Nゲージレイアウト国鉄露太本線建設記

運転よりシナリー重視コンセプトで、昭和40年代後半の風景再現を目指しレイアウトを製作中です。映像・画像を交えながら、製作記に加え、随想や旅行記も発信します。2016年9月より延伸線建設に着手しました。

生野街歩き-3 北町の街並みと夕景

「昭和の街並み」「昭和の香り」「昭和の温もり」、様々に言われるこれらは一体何だろうと、露太本線構想設計時に考えました。 時代にマッチした建物、車両、小物類、自然が、一定水準のクオリティとリアリティに達している事は、必要条件であっても充分条件ではない、何が必要なのか?何が足りないのか?という疑問です。 例えば、必要条件をクリアした構成要素を、真っ平な土地の定規で引いた様に真っ直ぐな道路沿いに、整然と配置しても、昭和の街並みの雰囲気は得られません。 と言って、曲がりくねった未舗装路沿いに、ランダムに配置すれば良い訳でもありません。

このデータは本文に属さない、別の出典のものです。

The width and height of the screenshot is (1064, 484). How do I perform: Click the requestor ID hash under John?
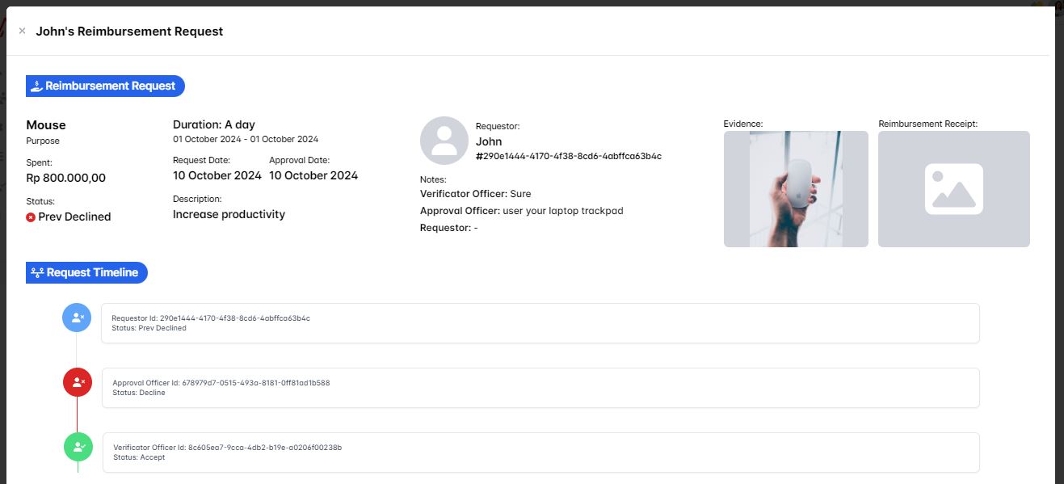point(568,157)
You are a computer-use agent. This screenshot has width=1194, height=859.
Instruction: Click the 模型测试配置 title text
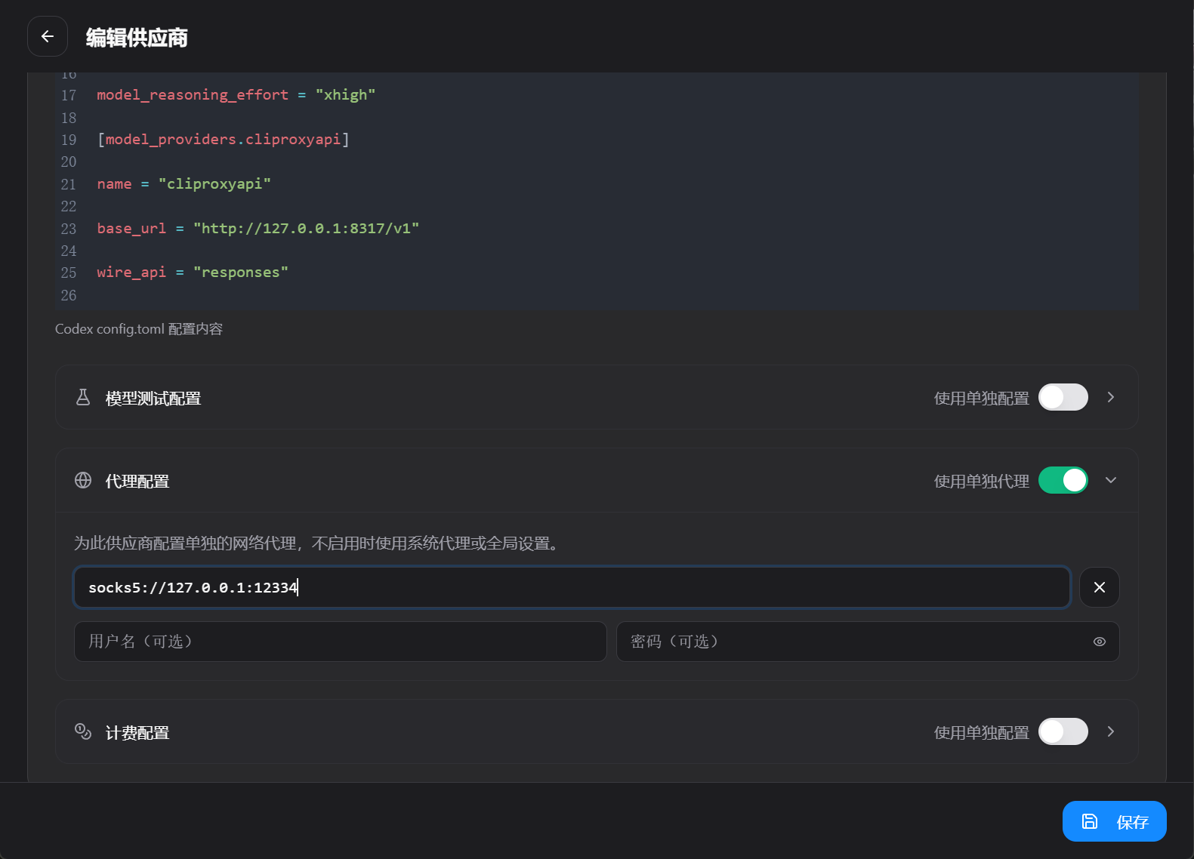click(153, 399)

極論かもしれませんが、現在が機能優先・効率重視の『人が自然を屈服させた街並み』だとすれば、当時は『人が自然に寄り添った街並み』だったのではないかと考えています。 自然及び先造構造物(北町通りは鉄道敷設後に発展した)に由来する微妙な「曲がり」や「傾斜」がそこかしこに残っていました、「理由」が見える「ムダ」や「ムラ」と言い換える事もできます。 それらが建築物や構造物の角度や高さ変え、「形」「色」「光」を含めて一見バラバラで個性に富みながらも、全体として奏でるハーモニーが昭和の香り、つまり「いつかどこかで見た懐かしい風景」を生むではないかと思います。


前回、『北町の商店たち』で北町商店街の構成メンバーを紹介しました。

今回は集合体としての街並みについて、夕景を交えて紹介します。

生野駅へ到着する上り列車の窓から眺めた北町通りの街並みです。 列車が走る本線と道路は浅い角度(約10度)で並走しながら離れていきます。 米屋の先の三叉路で少し向きを変えて平行になり、駅前広場に続きます。 また、駅前から三叉路まで水平な北町通りは、そこから手前へ向けて約1%(1軒で1mm弱)の緩い下りになっており、建ち並ぶ商店の土台は、ほんの少しづつ低くなっています。

日没の少し前、レールの影が長く伸び、街には灯りが灯っています。 光の量と角度が変わると、街並みの表情も変わります。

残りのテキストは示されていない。